A scientist called James Percy Ault had already travelled all around the world taking magnetic readings, including a total 1600-mile canoe journey in Canada, but the oceanic readings weren't accurate enough.
“Since we can not bring the earth into the laboratory and study its problems, we must go out [...] and observe and record the results of experiments which nature is performing on a cosmical scale.”
– Captain Ault
The Carnegie was built to be non-magnetic, so it wouldn't interfere with compass readings. They avoided using steel/iron as much as possible (it was built around the same time as the Titanic, so very much in the era of steel ships). The anchors were made of bronze and attached to hemp cables a foot in diameter.
It had two glass observation domes on deck so that readings could be taken no matter how bad the weather.
After six extremely long sea journeys (including circumnavigating Antarctica the same year that Shackleton tried to cross it), they had corrected all the maritime navigational maps, an amazing accomplishment.
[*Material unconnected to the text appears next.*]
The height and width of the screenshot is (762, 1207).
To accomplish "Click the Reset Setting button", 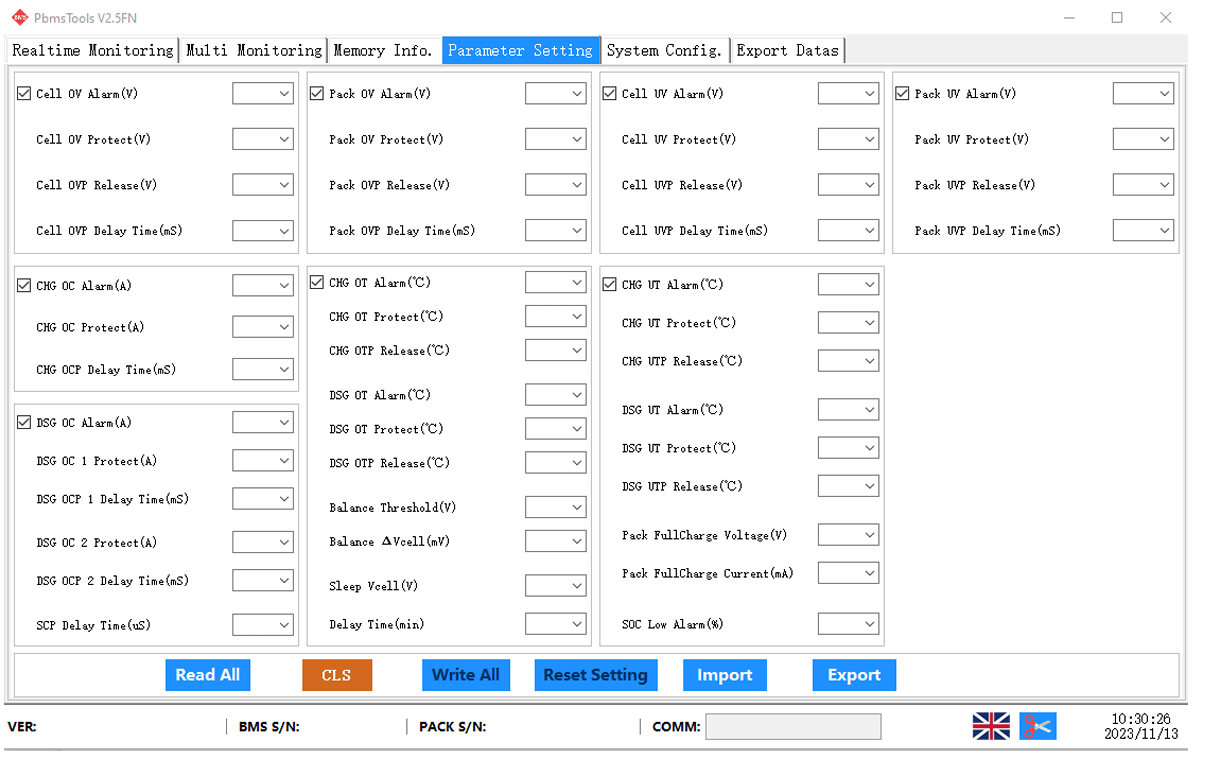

Several years later, they decided to recommission the Carnegie, repair it, and load it up with a bunch of new cutting-edge oceanographic instruments. It was on this final journey, while refuelling in Samoa, that the ship exploded, killing Captain Ault and a cabin boy, and burning the ship down to the waterline. The ship had 19 months' of data, but most of it had already been copied and sent on, so wasn't lost in the explosion.
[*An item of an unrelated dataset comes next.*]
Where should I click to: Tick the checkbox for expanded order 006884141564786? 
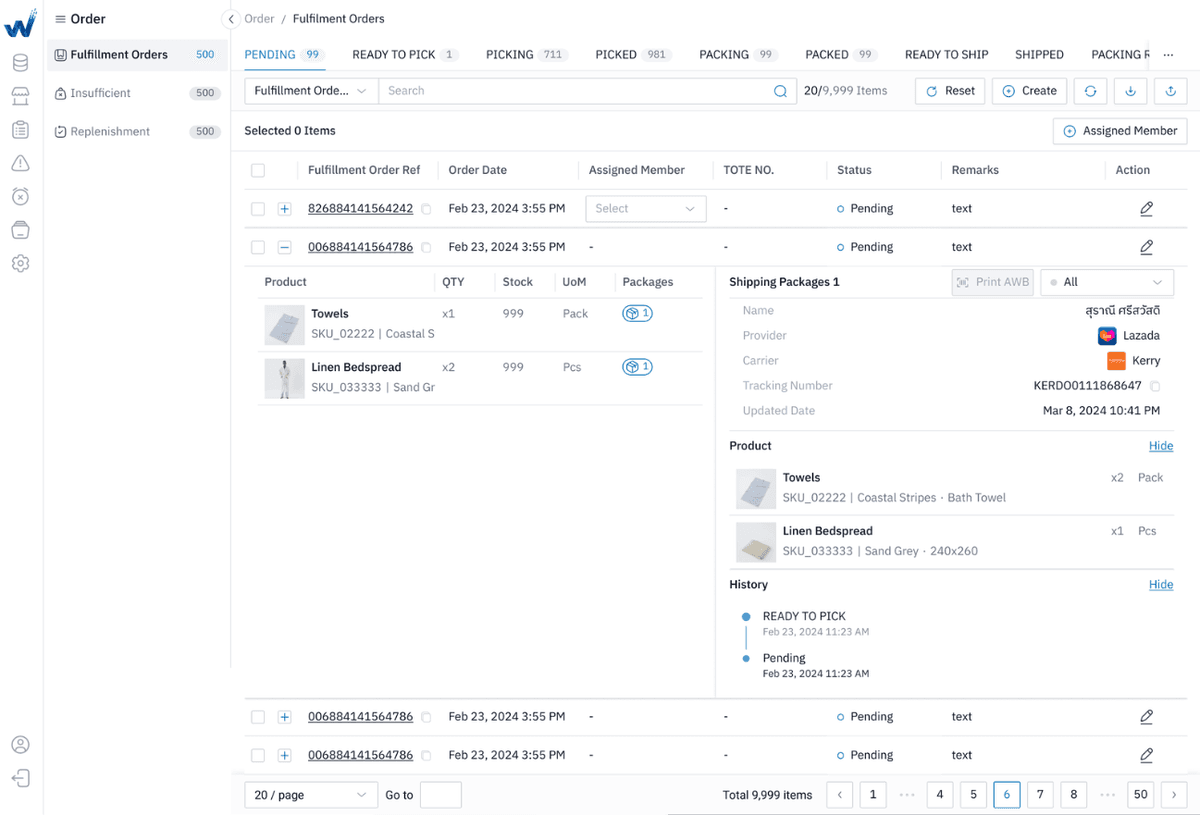click(x=257, y=246)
Shackleton and Scott were both (to cut a very long story short) kind of hot messes, and the scientific value of their exploration is debatable, but Ault seems to have been hugely respected by everyone who knew him, and his death was seen as a real loss to science.
Here's an obituary published in the Journal of Terrestrial Magnetism and Atmospheric Electricity in 1929.
This is an extremely abridged version of the story – there's a longer version on the Smithsonian website and probably an even longer documentary out there somewhere.
Rent pigeons here
Coyle & Sharpe were early street prank comedians – they'd go out with a tape recorder hidden in a briefcase, make comedy albums and sell segments to radio stations.
"We try to pose an almost plausible question," says 27-year-old Sharpe, "then proceed step by step into absurdity until the interviewee is seething."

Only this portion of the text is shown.